## Stored items:
Segment Open

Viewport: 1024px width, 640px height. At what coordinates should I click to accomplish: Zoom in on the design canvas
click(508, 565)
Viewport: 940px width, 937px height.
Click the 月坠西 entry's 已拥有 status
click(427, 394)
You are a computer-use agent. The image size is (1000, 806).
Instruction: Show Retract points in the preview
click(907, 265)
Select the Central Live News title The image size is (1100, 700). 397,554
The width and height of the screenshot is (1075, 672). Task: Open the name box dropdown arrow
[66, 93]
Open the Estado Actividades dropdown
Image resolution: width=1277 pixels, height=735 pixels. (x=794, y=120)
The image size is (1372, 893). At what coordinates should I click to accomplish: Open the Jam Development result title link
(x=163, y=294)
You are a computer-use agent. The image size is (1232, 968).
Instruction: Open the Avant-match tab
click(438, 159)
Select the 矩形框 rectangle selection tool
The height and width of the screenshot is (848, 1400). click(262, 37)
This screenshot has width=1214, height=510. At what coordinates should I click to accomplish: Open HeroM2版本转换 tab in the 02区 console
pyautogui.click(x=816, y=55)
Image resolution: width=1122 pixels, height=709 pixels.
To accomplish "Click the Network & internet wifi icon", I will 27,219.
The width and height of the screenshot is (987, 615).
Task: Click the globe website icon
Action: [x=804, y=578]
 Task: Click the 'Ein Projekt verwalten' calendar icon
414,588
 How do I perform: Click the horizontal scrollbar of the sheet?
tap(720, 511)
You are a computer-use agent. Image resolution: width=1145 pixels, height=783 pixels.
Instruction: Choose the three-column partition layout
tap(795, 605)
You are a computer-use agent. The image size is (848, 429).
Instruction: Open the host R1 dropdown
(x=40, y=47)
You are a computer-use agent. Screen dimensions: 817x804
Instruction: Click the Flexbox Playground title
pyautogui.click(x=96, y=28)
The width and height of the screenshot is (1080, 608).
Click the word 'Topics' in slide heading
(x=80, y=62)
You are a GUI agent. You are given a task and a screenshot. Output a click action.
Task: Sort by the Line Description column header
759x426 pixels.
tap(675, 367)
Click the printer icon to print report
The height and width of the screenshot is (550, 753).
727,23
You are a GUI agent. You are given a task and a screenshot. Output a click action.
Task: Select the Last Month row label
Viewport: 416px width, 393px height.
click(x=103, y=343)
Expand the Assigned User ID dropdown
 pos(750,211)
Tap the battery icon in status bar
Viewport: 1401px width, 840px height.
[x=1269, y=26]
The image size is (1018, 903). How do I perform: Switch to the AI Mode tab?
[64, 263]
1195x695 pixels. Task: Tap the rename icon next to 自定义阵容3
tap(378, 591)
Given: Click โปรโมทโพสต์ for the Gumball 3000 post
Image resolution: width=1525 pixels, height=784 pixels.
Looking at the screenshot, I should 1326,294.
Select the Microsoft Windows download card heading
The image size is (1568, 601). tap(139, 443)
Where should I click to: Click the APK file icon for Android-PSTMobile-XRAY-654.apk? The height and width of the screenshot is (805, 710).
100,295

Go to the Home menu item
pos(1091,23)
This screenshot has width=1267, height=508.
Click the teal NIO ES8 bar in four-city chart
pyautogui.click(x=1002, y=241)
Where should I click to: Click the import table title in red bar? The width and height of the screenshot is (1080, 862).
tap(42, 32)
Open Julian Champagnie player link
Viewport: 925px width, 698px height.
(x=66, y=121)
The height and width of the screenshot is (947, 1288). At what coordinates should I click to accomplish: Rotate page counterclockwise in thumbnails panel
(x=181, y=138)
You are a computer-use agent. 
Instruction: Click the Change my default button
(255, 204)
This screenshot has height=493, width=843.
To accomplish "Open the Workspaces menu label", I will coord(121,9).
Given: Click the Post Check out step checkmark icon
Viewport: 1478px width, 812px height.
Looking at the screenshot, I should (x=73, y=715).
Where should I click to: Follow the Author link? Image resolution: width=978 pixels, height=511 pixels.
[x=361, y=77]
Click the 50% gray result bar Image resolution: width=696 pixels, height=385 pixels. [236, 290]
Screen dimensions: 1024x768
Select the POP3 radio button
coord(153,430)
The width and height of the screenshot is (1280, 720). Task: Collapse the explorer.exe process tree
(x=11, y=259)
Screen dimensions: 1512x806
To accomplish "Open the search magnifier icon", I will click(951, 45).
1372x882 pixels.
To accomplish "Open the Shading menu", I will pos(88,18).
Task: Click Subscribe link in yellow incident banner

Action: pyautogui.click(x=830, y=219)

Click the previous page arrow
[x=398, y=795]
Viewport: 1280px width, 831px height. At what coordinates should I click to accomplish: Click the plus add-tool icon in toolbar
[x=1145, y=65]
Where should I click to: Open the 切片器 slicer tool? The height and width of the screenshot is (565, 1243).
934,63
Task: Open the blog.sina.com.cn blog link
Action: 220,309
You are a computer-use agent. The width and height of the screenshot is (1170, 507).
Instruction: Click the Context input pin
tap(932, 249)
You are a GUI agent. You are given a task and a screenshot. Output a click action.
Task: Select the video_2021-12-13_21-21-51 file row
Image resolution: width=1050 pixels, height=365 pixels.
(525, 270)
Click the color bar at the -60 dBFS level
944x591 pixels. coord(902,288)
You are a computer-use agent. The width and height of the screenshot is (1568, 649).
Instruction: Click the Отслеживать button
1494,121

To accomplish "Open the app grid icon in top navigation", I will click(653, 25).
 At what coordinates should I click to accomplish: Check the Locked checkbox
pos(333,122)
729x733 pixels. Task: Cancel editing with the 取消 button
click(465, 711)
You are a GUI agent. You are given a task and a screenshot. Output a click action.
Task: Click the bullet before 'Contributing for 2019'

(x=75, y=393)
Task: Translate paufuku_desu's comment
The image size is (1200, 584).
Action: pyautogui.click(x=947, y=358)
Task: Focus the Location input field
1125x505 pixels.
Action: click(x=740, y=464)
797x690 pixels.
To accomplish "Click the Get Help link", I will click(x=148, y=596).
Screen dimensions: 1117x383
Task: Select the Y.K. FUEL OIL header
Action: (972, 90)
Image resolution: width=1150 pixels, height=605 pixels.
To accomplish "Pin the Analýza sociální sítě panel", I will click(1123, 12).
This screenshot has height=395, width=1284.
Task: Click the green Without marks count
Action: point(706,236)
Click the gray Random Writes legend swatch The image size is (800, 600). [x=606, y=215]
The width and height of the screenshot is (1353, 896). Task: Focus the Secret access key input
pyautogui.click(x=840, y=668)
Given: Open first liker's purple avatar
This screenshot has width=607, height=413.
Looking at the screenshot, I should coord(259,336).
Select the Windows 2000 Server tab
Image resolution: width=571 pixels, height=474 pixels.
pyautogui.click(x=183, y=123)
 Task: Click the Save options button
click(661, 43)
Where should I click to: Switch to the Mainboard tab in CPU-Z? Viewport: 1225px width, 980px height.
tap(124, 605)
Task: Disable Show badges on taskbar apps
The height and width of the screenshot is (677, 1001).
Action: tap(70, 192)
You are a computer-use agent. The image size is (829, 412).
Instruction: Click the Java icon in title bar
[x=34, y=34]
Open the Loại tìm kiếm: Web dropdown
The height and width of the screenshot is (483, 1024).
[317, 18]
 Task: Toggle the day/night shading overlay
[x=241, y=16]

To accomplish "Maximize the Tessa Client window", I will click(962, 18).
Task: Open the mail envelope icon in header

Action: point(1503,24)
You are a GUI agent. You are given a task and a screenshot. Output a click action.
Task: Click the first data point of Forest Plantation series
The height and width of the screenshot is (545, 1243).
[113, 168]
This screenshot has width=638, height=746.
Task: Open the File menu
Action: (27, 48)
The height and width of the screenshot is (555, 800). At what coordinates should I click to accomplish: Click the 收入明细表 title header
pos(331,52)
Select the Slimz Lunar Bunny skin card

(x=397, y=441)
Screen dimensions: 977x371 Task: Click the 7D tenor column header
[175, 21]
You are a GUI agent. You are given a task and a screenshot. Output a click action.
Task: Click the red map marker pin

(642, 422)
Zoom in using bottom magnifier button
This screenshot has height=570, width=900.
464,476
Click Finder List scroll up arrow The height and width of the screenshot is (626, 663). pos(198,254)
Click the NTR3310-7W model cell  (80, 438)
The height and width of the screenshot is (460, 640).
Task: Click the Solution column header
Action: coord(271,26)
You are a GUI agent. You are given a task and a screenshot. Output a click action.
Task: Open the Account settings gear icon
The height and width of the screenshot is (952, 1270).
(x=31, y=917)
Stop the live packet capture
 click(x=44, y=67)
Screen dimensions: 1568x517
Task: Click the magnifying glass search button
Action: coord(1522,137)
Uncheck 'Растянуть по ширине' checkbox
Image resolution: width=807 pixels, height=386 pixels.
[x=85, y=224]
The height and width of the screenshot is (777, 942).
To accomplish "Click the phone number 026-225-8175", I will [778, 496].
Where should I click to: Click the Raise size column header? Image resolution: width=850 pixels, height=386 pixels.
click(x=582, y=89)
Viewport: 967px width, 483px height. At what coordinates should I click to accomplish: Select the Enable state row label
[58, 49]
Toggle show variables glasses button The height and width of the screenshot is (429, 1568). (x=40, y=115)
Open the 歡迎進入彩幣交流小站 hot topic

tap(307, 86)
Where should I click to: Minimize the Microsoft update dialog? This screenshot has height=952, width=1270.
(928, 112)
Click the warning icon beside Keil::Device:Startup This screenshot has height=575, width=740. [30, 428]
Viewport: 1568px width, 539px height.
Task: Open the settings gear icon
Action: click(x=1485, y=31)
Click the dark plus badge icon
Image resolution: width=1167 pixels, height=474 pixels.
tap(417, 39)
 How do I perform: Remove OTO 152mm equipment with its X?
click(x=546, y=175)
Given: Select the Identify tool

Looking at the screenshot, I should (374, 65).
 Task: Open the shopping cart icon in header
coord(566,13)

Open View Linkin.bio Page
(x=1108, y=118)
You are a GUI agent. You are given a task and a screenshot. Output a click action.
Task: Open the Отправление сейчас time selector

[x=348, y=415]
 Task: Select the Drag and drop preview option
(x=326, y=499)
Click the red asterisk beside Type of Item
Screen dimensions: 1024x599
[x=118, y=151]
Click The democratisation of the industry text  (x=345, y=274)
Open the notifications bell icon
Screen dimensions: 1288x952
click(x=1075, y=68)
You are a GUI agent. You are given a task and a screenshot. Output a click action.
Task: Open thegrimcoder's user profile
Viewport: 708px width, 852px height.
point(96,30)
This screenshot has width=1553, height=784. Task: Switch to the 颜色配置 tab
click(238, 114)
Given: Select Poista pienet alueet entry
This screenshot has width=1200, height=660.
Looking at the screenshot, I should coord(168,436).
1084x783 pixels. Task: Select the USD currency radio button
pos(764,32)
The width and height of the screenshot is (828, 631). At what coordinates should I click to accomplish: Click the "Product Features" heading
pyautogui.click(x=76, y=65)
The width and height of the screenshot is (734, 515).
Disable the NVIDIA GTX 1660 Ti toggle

Segment Closed

## Assignment:
Once you have counted the lines of the records holding the string "first", state that number with no other words.

## Answer section:
2